One of the first companies in the UK to help businesses reduce their carbon footprint is celebrating huge success after doubling its turnover in the space of a year.
Viridis, based in Collingham, near Newark, Nottinghamshire, designs and project-manages solutions for businesses and organisations to minimise the carbon output of their buildings and make them more energy efficient.
Following a slow first year of trading in 2012, before Net Zero was a widely recognised concept, the firm experienced an impressive 2,500 per cent growth up to the end of March 2022.
Having reached a point over several years where annual sales were in the hundreds of thousands, it has been benefiting from a growing interest in the impact that our lives and businesses have on the environment.
Now, with added pressure for firms to prepare for the UK Government’s Net Zero target in 2050, sales have continued to go through the roof and, in the last 12 months alone, Viridis has doubled its record income of last year.
Yet, despite forecasting that business will increase by a further 50 per cent by March 2024, the firm does not expect to be adding to staff numbers much beyond its current team of seven.
Lee Marshall, founder and managing director of Viridis, said: “We’re on the cusp of a really big push forwards in business terms.
“Back in 2012, no one was doing what we set out to do. It just wasn’t on the agenda for businesses, at least nowhere near as much as it is now.
“We are now reaping the rewards of being Net Zero pioneers and are moving to the next generation of innovation.
“With so many proven projects already under our belt, we have gone through the learning curve. We are actually designing building decarbonisation solutions at a 2030 level and have been doing so since probably 2014.”
Lee said that his team, made up largely of environmental and design engineers, were all highly creative individuals who spent their working lives searching for increasingly innovative Net Zero solutions.
“This is why we won’t be increasing staff levels beyond some additional administrative assistance,” he said. “We will handle the increased workload simply by being more innovative, as we have always done.”

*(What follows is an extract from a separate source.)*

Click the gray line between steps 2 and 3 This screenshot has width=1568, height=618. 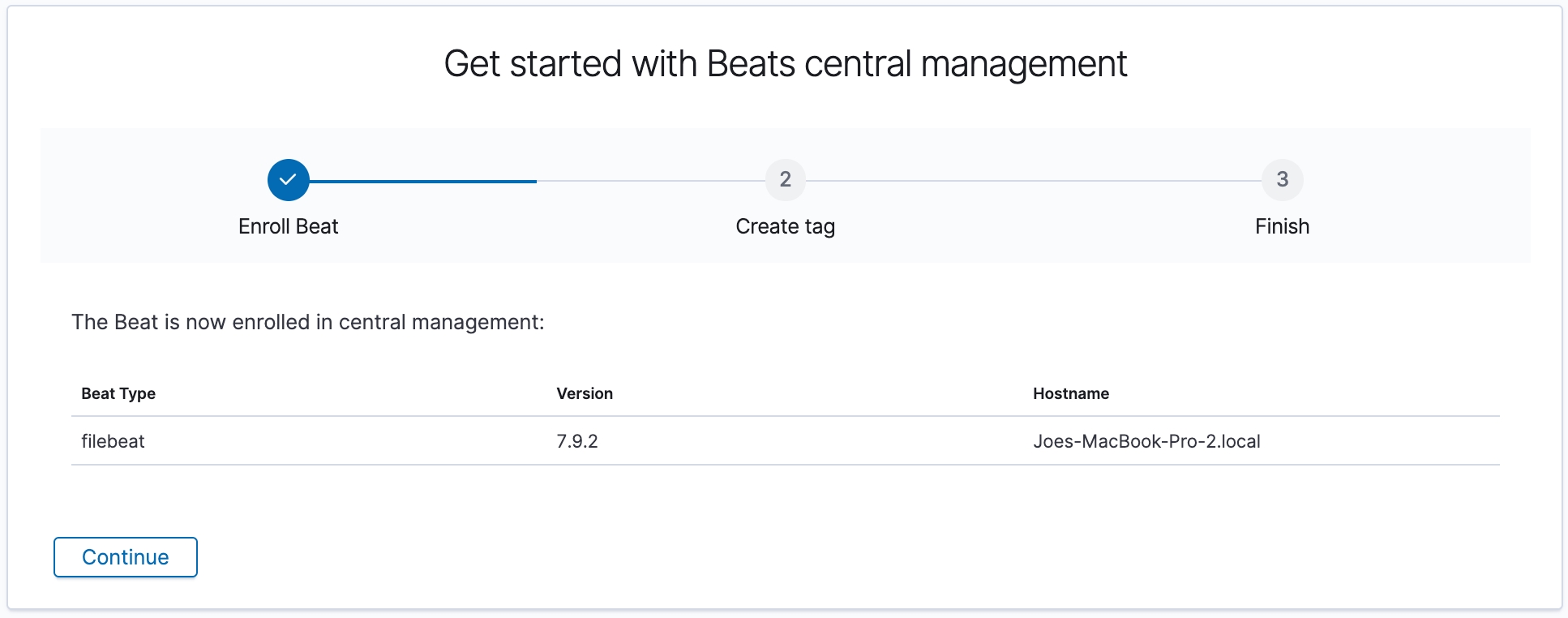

The team at Viridis, which also has a base in Stirling, Scotland, uses its science, engineering and environmental expertise to create plans both for buildings still at development stage and existing older buildings. This could involve things like the installation of heat pumps and photovoltaic panels to improving insulation, lighting sources and ventilation.
The firm also offers a wider Net Zero auditing service to businesses, where it will recommend a series of measures that an organisation could take in order to achieve the Government’s Net Zero target well before the 2050 deadline.
Lee said: “We’re all going to have to go down this road eventually, so businesses are wise to begin their journey as soon as possible.
“Amongst all the other environmental and statutory benefits, our solutions invariably slash energy bills overnight which, in the current climate, could mean the difference between survival and failure of a business.”
Viridis has been responsible for major cost, energy and environmental savings at numerous buildings across the UK, whether commercial, residential, heritage, leisure, community or education.
It helped to achieve a BREEAM Excellent accreditation in 2014 for the Newark & Sherwood District Council offices. BREEAM is the world’s longest established method of assessing and certifying the sustainability of buildings.
Other Viridis clients over the years have included Loughborough College, where the team reduced energy consumption by a third in one of the campus buildings, and Wheeler Gate, a mixed-use development in the Grade II-listed Cavendish Building and Wheeler House in Nottingham, which achieved an EPC rating of B, with an operational energy that exceeded the RIBA 2030 Challenge.